AEDE Applied Economics Seminar presented by Jason Kerwin, University of Minnesota
Primary tabs
Program Scale-Up and Sustainability
Abstract
Conventional wisdom suggests a tradeoff between program effectiveness and scale: as a program scales up it gets “watered down”, utilizing lower-quality inputs and less-productive workers, and achieving smaller impacts. This paper attempts to understand this tradeoff by disentangling the effects of changes in input quality and increased scale on the effectiveness of a mother-tongue literacy program. We also examine program sustainability by comparing medium-run effects of one year of program exposure to multiple years of program exposure.
We randomly assign government primary schools in northern Uganda to receive either a) a program delivered by the implementing organization with high-quality inputs, b) a reduced-cost model delivered by the government, or c) no intervention (the status quo). The reduced-cost version achieves cost savings by cutting back on the quality and quantity of training, which is one of the most-important inputs provided by the program. We follow students over five years and compare program effectiveness before and after a scale-up of the program that increases the number of participating schools by 230%. We also measure program effectiveness when students are either exposed to the program one year, or exposed all four.
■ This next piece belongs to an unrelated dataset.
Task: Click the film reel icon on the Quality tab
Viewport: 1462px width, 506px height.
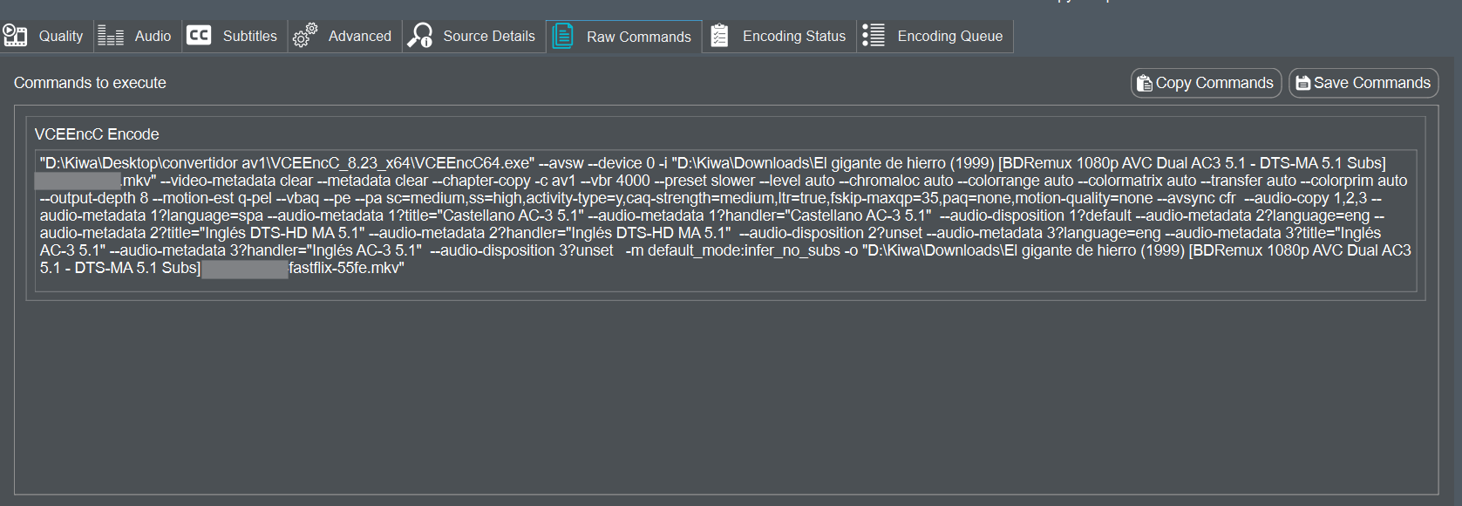Action: 15,36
First, we find that cutting back on the quality and quantity of training causes large declines in the effectiveness of the program. Second, scaling up the program has close to zero impact on its effectiveness. Third, the effects of the program on students fade out at an average rate of approximately 0.075 standard deviations per year after the treatment ends. If the treatment is continued, the effects increase at a rate of 0.44 standard deviations per year for the implementer-run version of the program and 0.26 standard deviations per year for the government-run version. Gains for teachers persist strongly one year after they are treated, and then drop off substantially.